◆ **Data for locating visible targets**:
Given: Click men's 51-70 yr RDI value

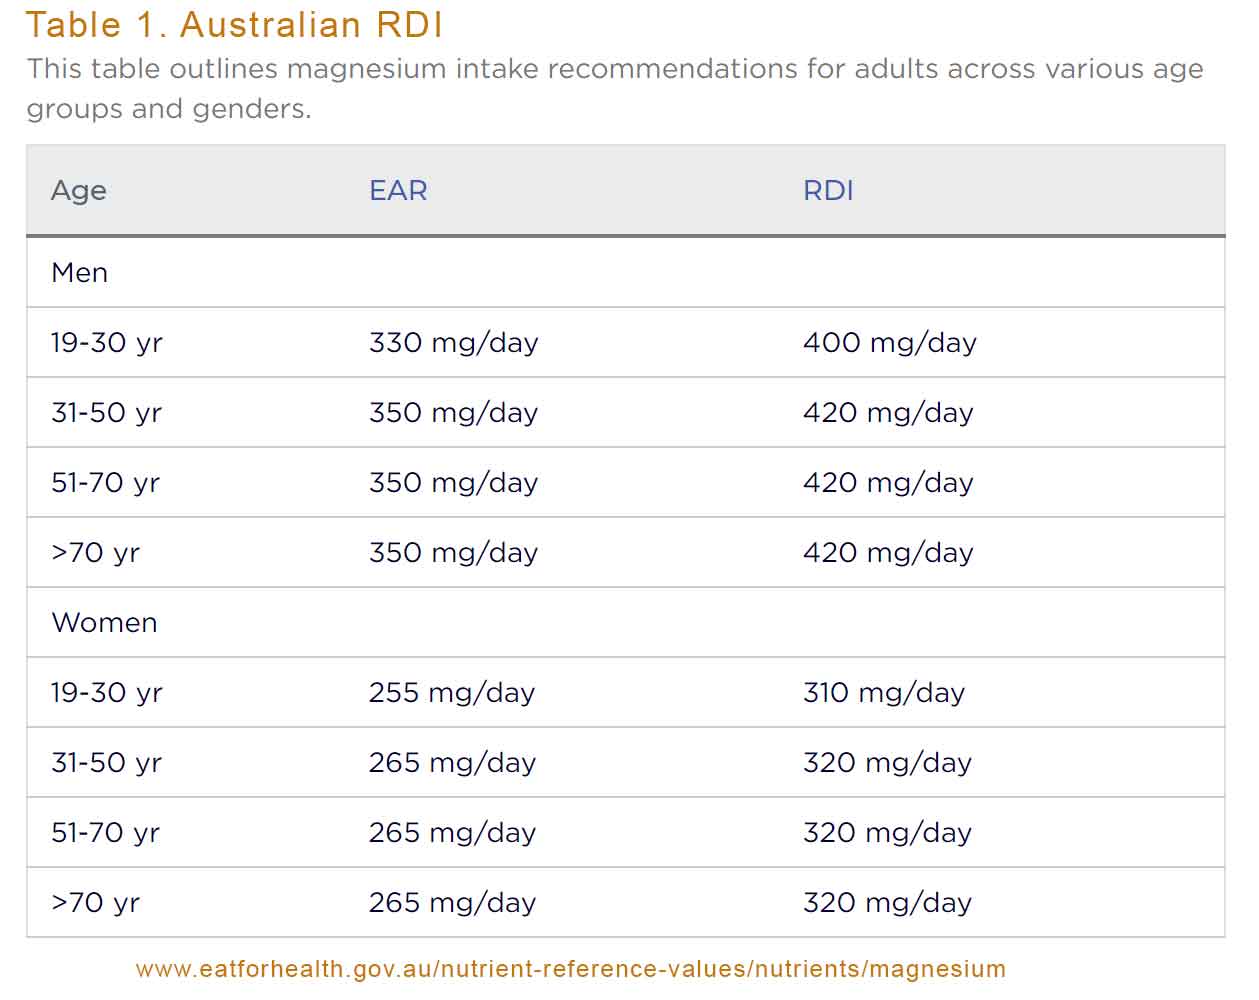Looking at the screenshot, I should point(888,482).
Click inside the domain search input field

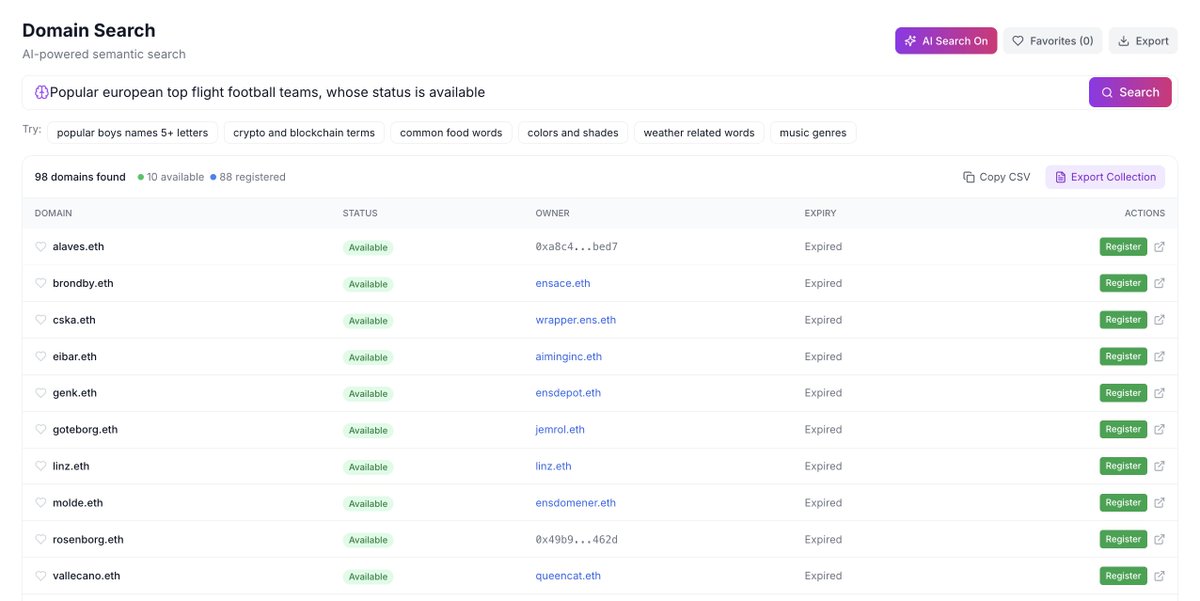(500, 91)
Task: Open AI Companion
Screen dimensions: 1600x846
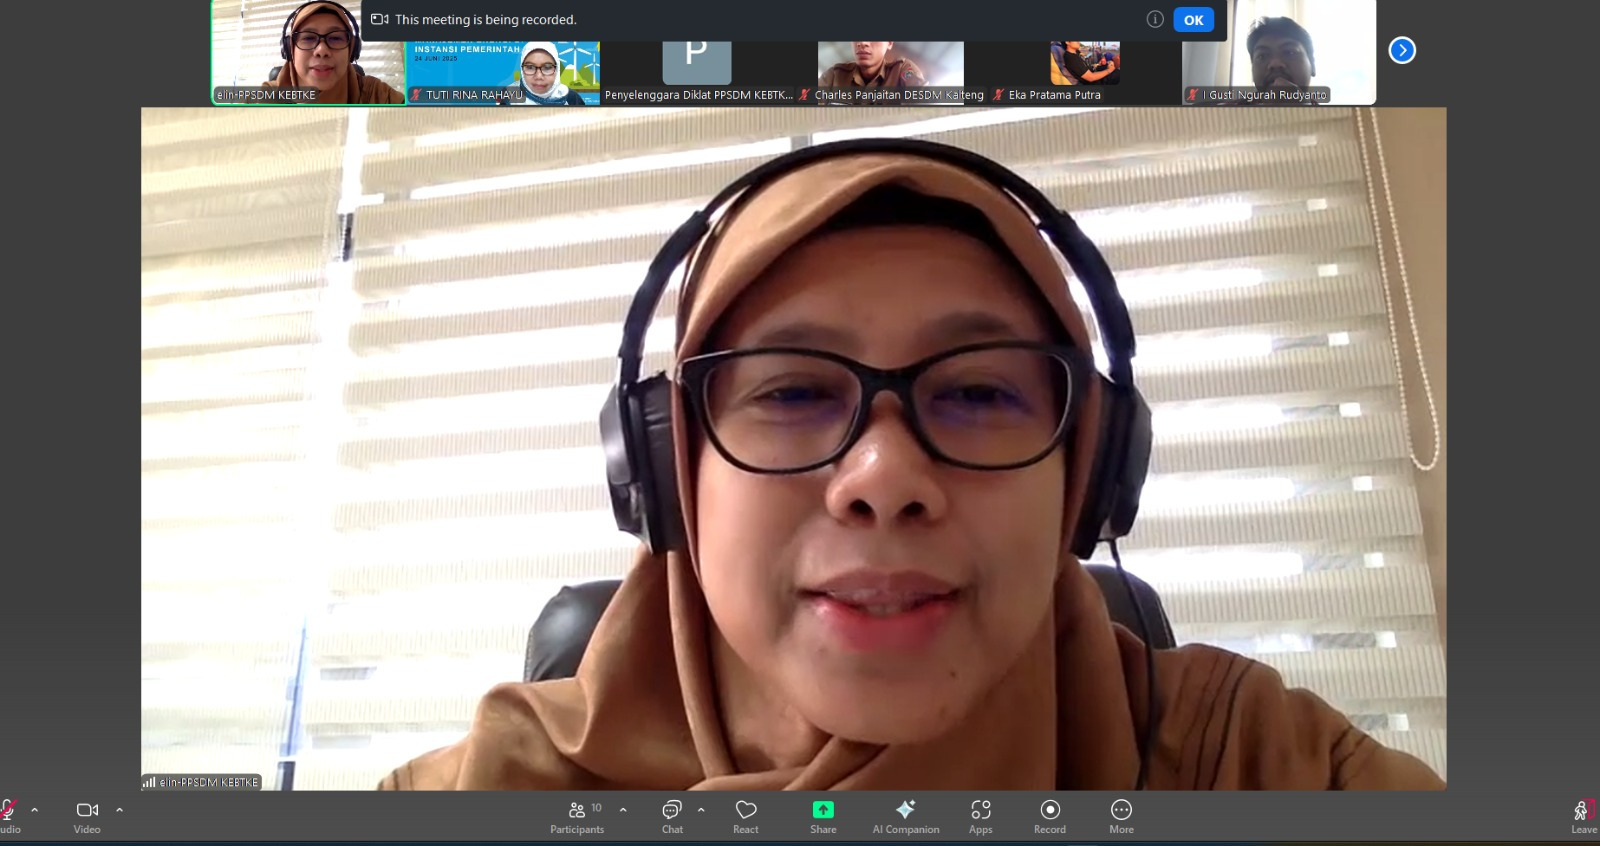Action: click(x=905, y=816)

◆ **SHORT TASK**: Extract every line of the data above verbatim, omitting the pictures.

◆ **SOLUTION FOR THIS EXERCISE**:
Given: Click men's 51-70 yr RDI value

Looking at the screenshot, I should point(888,482).
Click inside the domain search input field

(500, 91)
Task: Open AI Companion
Screen dimensions: 1600x846
Action: click(x=905, y=816)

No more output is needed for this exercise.